Exercise data Start Marker

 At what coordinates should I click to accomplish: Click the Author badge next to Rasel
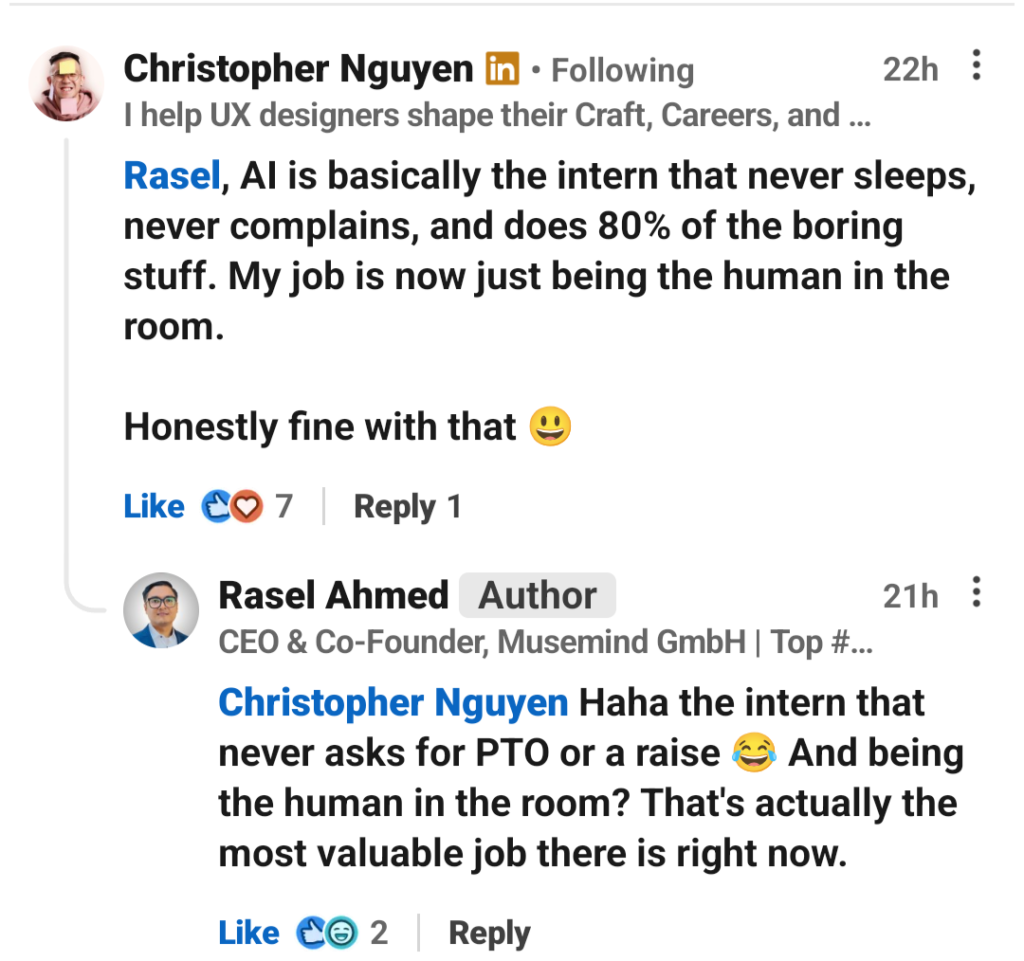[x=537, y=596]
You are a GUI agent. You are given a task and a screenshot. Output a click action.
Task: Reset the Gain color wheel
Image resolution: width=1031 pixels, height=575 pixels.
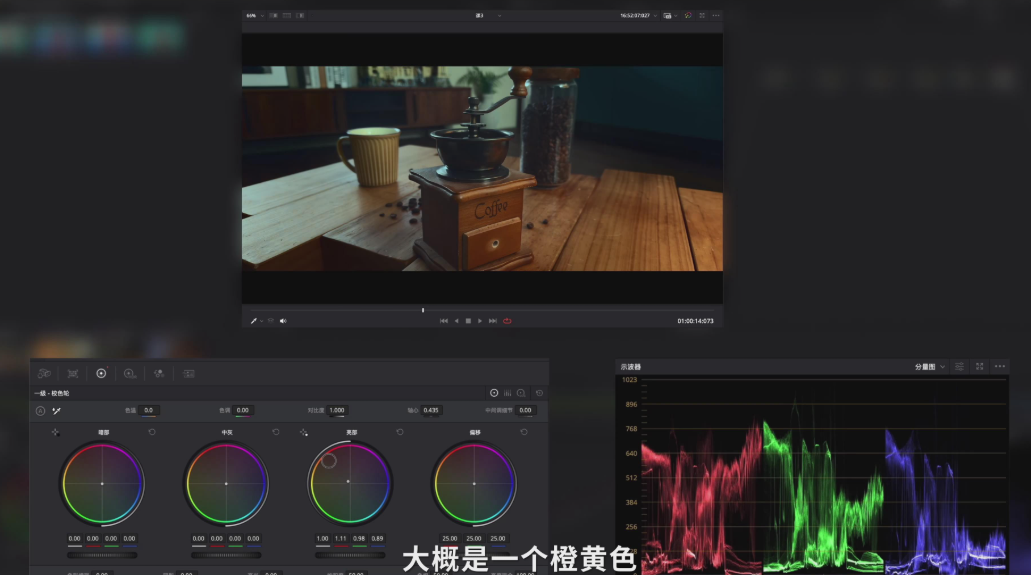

Exercise data End Marker
Exercise data Start Marker

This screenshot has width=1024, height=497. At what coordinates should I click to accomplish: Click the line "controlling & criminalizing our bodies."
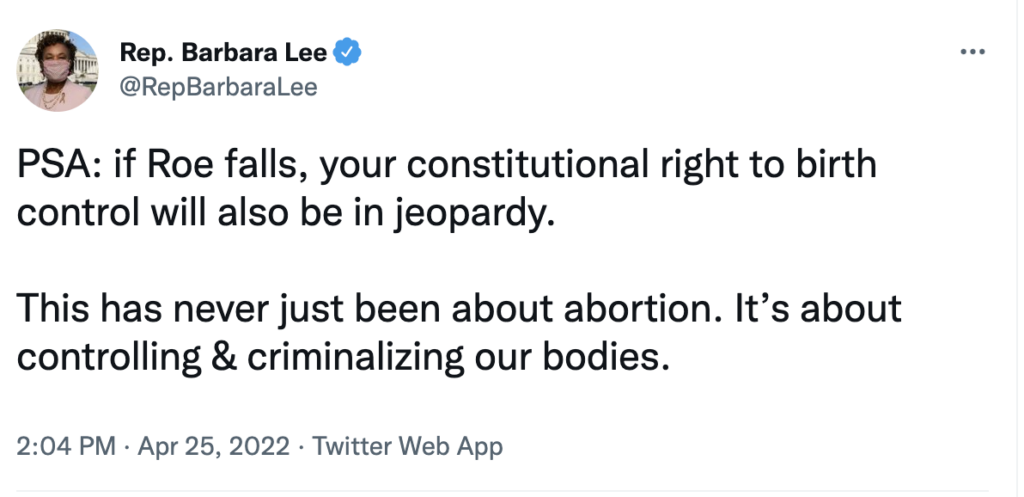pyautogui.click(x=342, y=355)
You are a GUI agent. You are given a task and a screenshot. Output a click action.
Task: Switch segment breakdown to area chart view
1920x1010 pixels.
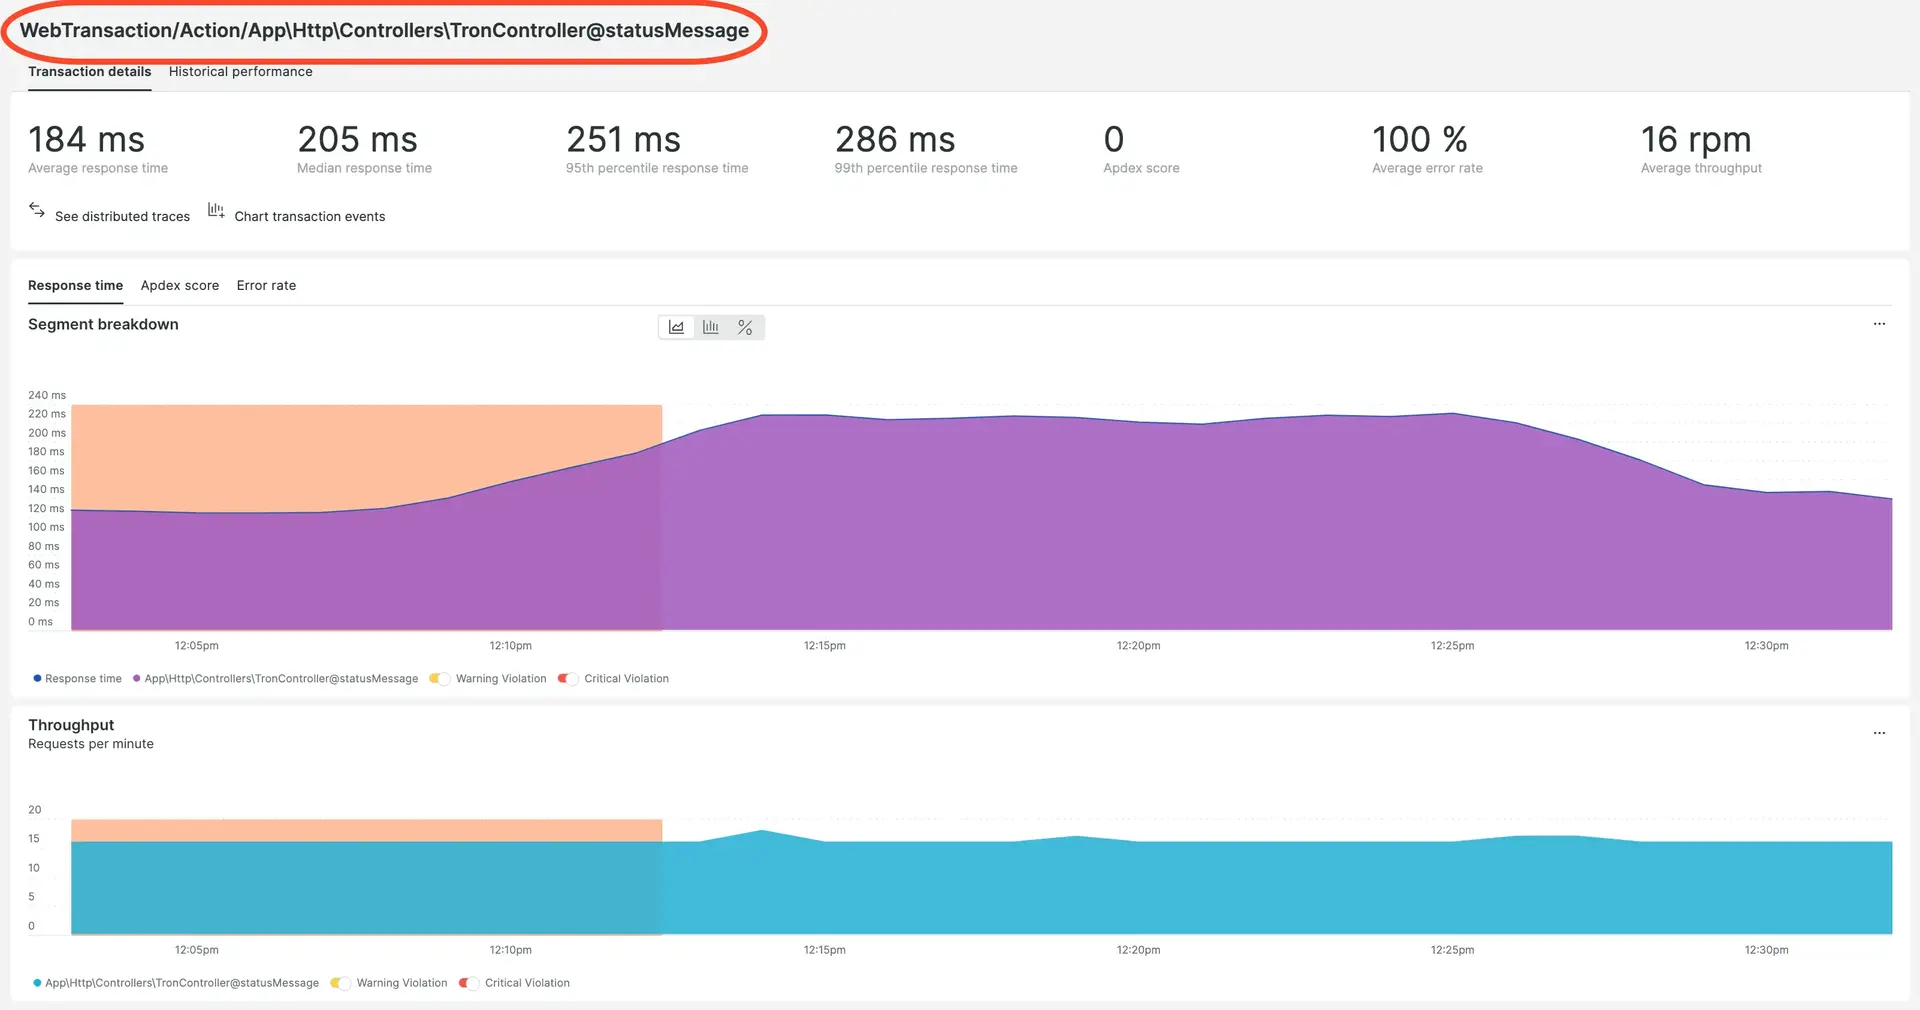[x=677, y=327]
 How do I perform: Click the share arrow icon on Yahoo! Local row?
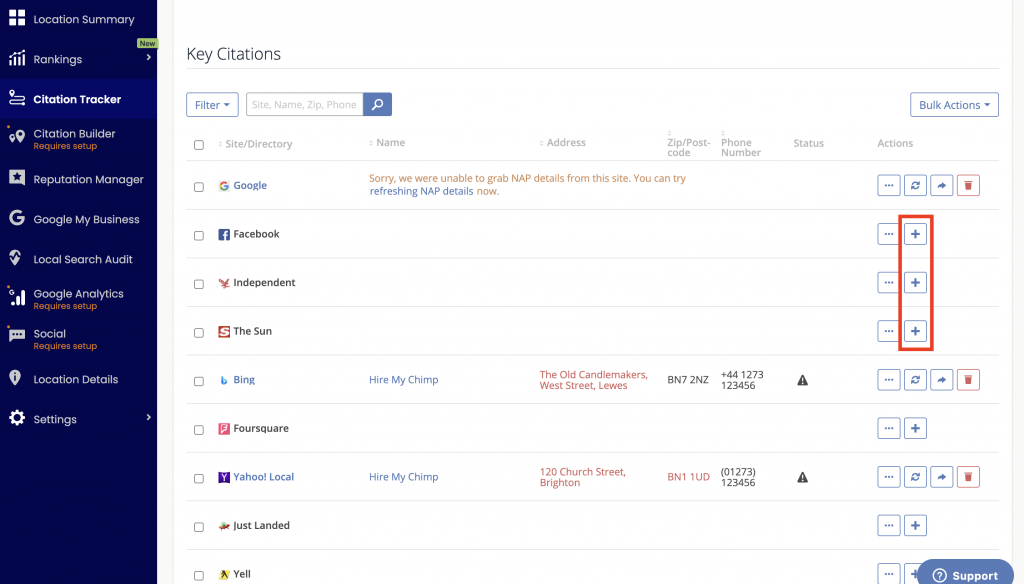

Exercise data End Marker
Exercise data Start Marker

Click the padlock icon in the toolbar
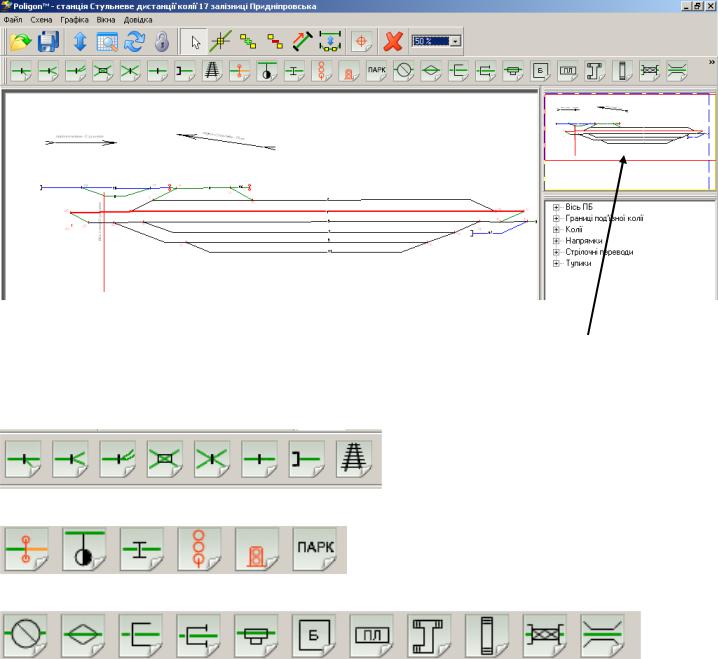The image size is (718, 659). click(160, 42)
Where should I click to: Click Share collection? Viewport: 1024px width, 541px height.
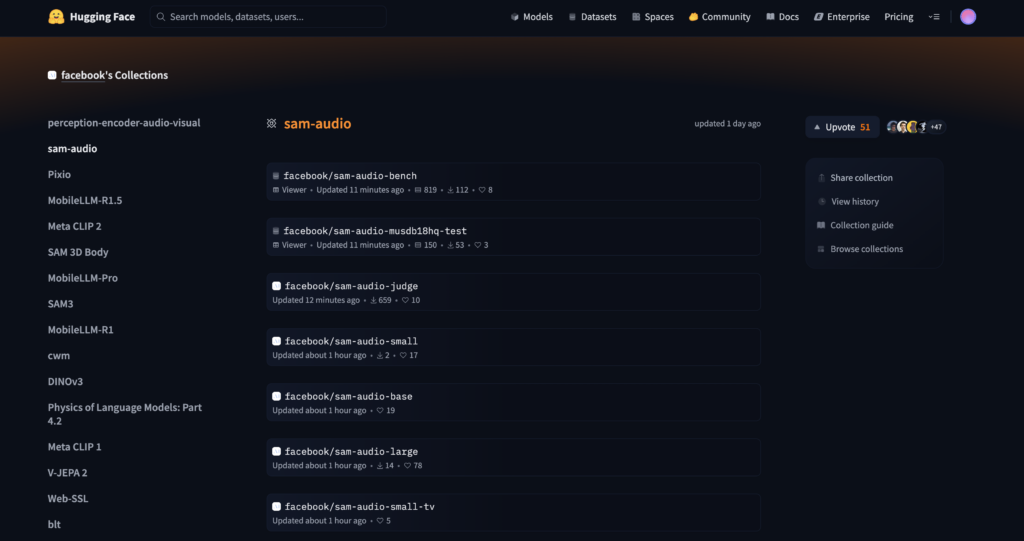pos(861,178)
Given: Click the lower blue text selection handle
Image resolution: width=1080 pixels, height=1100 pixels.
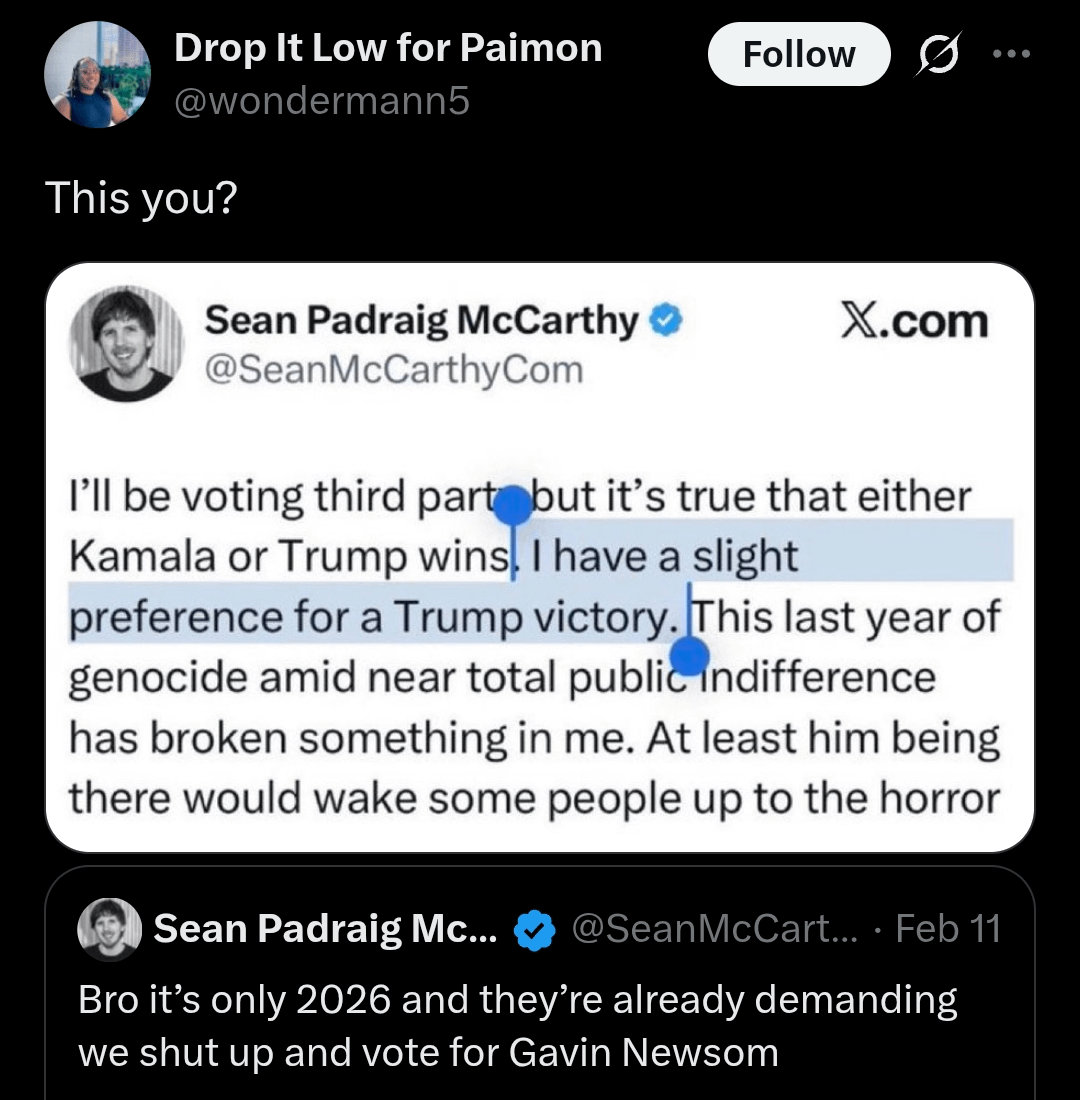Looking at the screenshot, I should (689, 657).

Exercise data End Marker

:: The task ::
Your output should be the lines above from the one that contains "next to Rasel" through the one that contains "Image resolution: width=1031", word for word, with pictures left out.

:: Answer area ::
 At what coordinates should I click to accomplish: Click the Author badge next to Rasel
[x=537, y=596]
You are a GUI agent. You are given a task and a screenshot. Output a click action.
Task: Reset the Gain color wheel
Image resolution: width=1031 pixels, height=575 pixels.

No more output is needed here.